▶ [ASSIGNMENT]:
Copy out each line featuring the string "chevron" from the entries beneath.

:: INFORMATION PROVIDED

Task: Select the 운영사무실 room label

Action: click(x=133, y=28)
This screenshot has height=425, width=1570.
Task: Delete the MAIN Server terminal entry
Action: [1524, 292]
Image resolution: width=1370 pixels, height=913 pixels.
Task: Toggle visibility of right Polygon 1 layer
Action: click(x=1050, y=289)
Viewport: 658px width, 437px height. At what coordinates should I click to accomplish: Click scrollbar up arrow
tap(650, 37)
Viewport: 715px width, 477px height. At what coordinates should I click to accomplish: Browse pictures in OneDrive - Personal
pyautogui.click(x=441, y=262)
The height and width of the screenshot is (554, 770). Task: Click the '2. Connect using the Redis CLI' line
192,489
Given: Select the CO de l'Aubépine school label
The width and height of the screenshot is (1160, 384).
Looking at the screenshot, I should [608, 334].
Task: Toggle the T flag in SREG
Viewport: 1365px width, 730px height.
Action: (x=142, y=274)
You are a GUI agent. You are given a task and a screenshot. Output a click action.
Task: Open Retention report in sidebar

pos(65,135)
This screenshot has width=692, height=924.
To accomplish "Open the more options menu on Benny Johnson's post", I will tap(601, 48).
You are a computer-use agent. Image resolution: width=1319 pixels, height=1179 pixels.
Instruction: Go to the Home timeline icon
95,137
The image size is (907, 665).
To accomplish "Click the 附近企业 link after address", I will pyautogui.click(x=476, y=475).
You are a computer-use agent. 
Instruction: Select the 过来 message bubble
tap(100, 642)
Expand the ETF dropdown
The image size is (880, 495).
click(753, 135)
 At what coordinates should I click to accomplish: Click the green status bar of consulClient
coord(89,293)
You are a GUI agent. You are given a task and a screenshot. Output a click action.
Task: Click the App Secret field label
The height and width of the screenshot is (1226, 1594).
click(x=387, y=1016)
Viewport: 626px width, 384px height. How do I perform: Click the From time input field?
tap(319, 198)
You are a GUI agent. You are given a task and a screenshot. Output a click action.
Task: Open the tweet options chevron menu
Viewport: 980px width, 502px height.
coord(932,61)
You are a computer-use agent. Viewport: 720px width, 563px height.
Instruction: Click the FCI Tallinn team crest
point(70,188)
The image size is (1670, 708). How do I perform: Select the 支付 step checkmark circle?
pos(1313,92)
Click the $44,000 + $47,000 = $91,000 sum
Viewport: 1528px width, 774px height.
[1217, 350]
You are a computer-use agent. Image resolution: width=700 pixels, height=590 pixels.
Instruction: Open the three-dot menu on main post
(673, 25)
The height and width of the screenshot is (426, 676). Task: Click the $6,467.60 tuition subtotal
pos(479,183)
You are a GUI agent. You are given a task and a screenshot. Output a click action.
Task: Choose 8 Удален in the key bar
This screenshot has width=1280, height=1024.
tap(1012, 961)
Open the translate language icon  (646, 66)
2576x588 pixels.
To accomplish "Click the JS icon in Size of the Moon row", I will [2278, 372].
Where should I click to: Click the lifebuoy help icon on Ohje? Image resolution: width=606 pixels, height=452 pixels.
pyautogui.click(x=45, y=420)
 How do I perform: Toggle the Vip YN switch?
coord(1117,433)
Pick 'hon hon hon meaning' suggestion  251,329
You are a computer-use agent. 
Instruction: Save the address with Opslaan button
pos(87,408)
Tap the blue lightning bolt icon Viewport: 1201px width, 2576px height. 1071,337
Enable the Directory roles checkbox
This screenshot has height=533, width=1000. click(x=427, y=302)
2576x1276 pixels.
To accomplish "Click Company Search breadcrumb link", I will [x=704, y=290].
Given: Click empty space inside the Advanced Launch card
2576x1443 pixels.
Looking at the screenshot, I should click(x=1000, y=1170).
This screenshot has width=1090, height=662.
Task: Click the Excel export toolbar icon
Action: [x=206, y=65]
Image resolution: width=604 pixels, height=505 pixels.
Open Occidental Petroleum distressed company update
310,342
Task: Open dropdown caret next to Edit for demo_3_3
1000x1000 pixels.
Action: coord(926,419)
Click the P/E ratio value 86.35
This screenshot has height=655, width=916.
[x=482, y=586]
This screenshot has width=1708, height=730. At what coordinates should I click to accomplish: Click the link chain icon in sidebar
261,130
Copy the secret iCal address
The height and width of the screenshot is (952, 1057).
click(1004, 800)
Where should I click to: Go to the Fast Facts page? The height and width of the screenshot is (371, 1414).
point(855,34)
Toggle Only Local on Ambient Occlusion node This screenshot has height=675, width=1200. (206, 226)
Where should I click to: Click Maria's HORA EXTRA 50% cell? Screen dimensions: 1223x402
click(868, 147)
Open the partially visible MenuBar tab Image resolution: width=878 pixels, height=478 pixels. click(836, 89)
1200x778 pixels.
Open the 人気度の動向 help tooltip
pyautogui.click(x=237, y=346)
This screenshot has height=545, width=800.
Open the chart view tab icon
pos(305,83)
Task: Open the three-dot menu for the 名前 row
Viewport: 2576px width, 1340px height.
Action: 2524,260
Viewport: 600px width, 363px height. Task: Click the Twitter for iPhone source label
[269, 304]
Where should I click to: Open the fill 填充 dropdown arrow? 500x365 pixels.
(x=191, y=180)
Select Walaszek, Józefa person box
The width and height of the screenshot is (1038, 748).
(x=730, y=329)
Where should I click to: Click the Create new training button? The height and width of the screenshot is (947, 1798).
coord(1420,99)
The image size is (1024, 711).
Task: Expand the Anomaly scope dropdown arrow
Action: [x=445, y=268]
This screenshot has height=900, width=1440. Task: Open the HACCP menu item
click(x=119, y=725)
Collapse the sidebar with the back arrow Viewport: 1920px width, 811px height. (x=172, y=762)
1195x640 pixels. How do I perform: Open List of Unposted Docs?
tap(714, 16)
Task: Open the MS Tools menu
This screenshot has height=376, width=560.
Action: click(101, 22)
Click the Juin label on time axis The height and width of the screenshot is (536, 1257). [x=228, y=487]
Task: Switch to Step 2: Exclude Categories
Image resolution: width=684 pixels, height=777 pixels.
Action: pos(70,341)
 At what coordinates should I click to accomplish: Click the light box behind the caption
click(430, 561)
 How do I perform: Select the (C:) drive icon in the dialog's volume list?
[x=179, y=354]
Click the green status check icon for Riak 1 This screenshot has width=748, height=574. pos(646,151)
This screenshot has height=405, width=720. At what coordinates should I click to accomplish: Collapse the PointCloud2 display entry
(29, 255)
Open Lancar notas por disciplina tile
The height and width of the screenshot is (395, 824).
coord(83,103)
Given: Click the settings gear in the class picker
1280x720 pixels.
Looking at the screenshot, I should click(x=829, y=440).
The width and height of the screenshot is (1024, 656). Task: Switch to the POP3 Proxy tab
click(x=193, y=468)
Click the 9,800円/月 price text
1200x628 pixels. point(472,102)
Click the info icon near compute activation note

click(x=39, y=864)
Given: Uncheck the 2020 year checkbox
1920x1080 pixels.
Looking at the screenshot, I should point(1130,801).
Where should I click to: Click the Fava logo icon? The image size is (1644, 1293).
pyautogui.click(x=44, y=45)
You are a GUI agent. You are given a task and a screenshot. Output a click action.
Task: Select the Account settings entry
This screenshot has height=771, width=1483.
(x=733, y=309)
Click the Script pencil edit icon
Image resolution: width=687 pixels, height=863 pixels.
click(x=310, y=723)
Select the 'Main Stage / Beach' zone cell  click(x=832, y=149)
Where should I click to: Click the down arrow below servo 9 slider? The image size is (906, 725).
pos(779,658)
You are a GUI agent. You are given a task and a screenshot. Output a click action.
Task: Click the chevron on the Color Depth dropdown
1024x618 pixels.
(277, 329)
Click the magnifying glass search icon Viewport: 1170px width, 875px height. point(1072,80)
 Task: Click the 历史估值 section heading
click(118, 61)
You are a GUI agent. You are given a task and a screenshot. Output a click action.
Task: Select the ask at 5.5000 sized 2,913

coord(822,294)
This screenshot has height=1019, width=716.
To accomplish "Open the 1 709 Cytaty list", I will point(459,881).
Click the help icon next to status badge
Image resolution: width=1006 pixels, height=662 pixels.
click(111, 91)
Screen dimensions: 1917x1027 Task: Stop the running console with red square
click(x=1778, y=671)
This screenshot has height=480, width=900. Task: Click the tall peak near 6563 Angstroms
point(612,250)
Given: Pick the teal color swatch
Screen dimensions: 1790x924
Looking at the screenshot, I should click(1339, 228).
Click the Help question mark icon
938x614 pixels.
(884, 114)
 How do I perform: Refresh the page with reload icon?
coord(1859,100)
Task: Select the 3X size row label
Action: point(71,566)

::::

▶ [TASK RESPONSE]:
Task: Open the tweet options chevron menu
Task: Click the chevron on the Color Depth dropdown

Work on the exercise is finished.